Why does the President's desk always look so clean in photos? There's nary a single inter-office memo. One would imagine that Barack Obama would be getting inundated with manifestos about how he should be doing his job.
Well, he actually is being deluged, and one of the most recent pieces of paper is a set of "science must lead" principles cobbled together by a coalition of environmental groups (with input from investor watchdogs and low-income organizations). It's the "National Call to Action on Global Warming." Martin Luther posted his theses on the church door, but this is 2009 so you can read this one here (pdf).
According to Environment America Federal Global Warming Program Director Emily Figdor, "This is our chance to get it right. As the President and Congress develop the details of their plan, we urge them to put science first."
Since most people look at Vanity Fair for the Annie Leibovitz photos and don't read the articles, you may have missed an article in the February issue that, in oral history form, outlines the misdeeds of the Bush Administration. One of the more damning indictments comes from Rick Piltz, a former senior associate director at Bush's Climate Change Science Program.
Piltz resigned from that snakepit in March 2005. Now he heads Climate Science Watch, a program of the whistleblowing Government Accountability Project. The Daily Green reached Piltz in Washington.
According to Piltz, Bush's first EPA chief, Christie Todd Whitman, went to Europe early in the early days of the administration and told European leaders that the U.S. would take a proactive approach to global warming (as Bush himself had promised during the campaign). "But when Whitman got back and started talking about climate change, Bush told her, 'We're not going there,'' Piltz said. "A number of senators, including Chuck Hagel [R-Nebraska] had written to the President on the issue, and Cheney ginned up a response reassuring them. Whitman has said she went into the Oval Office at the same time Cheney was coming out -- Cheney had basically cut her off at the knees."
Piltz experienced the political interference directly through Phil Cooney, an oil lobbyist and American Petroleum Institute lawyer who was appointed as chief of staff at the White House Council on Environmental Quality. "He was oil's inside man, with contacts not only with Karl Rove and Cheney's office, but with climate disinformation campaigns at groups like the Competitive Enterprise Institute," Piltz says.
Piltz says he first met Cooney, a lawyer, at a high-level Commerce Department meeting. "We talked briefly, and agreed that climate science was complicated and difficult to get your arms around," Piltz said. "I thought I was meeting a colleague. But it soon became clear that Cooney's motivation was to create a predatory relationship with any kind of scientific uncertainty. If you had a National Academy of Science study making very strong statements suggesting climate change was real, he would ignore all that and in his editing leave in only the uncertainties, trying to create the idea there was a great debate going on among scientists.
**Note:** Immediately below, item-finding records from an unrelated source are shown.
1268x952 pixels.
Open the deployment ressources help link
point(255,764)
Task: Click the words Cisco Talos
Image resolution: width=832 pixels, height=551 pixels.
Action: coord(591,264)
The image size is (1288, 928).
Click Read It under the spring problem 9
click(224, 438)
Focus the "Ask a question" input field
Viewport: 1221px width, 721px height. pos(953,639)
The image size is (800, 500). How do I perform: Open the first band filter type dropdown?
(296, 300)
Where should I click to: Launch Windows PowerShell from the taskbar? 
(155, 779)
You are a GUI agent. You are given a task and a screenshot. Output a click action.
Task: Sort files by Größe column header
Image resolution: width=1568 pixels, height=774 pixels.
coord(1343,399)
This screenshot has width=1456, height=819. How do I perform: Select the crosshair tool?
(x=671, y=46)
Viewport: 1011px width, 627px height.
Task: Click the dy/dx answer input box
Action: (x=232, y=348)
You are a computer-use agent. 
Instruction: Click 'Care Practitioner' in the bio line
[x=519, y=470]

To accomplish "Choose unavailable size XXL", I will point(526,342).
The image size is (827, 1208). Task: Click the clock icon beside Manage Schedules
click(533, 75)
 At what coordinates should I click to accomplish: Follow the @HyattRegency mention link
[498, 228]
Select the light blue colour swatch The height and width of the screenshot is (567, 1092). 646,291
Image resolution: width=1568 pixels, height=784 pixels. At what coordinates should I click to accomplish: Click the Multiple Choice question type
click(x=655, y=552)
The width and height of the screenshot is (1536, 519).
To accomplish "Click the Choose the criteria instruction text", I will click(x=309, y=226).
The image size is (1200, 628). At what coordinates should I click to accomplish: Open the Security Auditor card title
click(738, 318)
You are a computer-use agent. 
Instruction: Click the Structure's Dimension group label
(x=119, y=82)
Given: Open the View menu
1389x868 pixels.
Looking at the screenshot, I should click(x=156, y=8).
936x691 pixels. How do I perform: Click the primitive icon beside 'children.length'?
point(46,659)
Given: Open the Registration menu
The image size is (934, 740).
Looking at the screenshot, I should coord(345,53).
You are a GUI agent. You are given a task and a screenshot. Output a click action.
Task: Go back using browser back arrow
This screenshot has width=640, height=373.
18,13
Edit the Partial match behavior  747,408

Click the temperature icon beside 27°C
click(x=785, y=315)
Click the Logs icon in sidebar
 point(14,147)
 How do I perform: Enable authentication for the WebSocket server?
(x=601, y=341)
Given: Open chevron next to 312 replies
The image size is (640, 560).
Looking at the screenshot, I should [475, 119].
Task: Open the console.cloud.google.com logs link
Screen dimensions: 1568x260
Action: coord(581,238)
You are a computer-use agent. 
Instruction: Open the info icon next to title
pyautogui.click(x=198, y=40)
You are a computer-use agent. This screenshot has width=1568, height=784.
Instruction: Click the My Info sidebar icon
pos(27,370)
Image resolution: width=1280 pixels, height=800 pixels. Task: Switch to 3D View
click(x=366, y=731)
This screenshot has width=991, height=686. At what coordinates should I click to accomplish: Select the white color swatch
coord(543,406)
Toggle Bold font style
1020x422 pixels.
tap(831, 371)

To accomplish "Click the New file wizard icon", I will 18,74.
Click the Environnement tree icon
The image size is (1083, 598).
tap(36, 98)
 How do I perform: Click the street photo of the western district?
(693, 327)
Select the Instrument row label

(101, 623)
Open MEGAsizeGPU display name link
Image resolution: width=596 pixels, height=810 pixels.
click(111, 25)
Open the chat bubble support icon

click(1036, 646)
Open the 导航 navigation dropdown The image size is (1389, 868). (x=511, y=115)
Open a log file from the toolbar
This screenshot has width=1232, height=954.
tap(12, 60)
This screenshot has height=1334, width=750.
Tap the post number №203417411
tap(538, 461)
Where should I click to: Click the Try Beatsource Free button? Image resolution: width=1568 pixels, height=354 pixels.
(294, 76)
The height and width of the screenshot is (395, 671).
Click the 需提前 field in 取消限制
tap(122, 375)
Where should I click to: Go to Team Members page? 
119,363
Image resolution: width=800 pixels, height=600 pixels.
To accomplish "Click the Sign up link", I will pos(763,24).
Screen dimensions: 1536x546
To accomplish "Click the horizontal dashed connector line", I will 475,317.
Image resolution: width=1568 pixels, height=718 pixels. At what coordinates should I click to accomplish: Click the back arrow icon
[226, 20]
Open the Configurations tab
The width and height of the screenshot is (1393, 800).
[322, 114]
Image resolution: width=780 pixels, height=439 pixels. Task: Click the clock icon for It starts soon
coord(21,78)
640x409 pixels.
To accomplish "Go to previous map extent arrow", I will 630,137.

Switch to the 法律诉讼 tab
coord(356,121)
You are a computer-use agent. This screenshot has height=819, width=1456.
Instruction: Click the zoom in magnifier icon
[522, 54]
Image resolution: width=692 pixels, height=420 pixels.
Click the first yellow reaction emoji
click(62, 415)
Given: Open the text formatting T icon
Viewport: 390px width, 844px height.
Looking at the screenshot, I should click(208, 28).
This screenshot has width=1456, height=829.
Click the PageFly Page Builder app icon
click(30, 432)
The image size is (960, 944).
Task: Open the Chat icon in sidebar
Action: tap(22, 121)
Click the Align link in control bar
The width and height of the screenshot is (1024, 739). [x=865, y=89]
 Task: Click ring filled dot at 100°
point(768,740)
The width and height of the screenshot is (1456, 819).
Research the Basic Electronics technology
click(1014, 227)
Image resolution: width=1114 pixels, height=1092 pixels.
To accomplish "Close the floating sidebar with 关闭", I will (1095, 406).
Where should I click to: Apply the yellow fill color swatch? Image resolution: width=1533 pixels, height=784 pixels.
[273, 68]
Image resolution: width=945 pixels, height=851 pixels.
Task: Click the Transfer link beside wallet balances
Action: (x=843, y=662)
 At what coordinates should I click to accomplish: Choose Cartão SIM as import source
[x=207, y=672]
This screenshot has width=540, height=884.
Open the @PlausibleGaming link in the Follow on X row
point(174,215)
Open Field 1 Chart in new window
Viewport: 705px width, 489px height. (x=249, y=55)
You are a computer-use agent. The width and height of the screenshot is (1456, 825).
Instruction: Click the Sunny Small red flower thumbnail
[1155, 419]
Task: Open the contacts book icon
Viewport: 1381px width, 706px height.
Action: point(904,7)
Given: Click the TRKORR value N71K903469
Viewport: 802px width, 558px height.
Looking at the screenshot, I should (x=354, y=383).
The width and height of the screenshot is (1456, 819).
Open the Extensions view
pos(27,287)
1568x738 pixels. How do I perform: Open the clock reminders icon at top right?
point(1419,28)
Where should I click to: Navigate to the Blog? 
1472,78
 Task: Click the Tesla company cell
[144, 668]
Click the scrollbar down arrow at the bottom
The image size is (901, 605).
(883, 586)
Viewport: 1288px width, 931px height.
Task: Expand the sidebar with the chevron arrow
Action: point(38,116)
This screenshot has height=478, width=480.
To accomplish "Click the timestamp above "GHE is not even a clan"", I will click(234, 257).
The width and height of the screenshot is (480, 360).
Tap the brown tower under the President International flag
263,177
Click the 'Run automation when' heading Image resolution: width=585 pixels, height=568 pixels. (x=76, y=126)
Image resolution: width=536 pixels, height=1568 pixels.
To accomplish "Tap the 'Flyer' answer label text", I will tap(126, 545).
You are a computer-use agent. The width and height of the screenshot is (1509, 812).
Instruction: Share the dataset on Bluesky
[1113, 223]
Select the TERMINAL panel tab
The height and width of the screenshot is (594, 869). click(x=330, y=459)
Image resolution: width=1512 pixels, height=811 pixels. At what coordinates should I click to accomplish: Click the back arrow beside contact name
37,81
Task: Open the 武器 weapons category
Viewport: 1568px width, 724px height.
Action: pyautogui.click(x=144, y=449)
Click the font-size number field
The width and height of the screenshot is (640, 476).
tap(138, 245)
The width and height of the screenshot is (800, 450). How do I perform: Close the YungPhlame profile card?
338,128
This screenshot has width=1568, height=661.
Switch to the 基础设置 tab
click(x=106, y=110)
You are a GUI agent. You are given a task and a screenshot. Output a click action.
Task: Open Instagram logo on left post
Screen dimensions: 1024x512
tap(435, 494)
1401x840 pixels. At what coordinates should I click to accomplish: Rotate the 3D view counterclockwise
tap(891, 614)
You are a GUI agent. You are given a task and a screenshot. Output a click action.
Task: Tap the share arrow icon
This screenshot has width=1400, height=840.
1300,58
He wanted to cherry pick statements to play down global warming."
That was then. "This is a new day," says the deputy director of the Union of Concerned Scientists' Climate Program, Lexi Shultz. "It was clear that the last administration was more interested in suppressing scientific information than in crafting policies to respond to climate change and other issues. The Obama administration has mentioned a number of times that science is important. The President has made it clear he understands global warming and the urgency of acting, and we're encouraged by the early signs and have high expectations of action this year."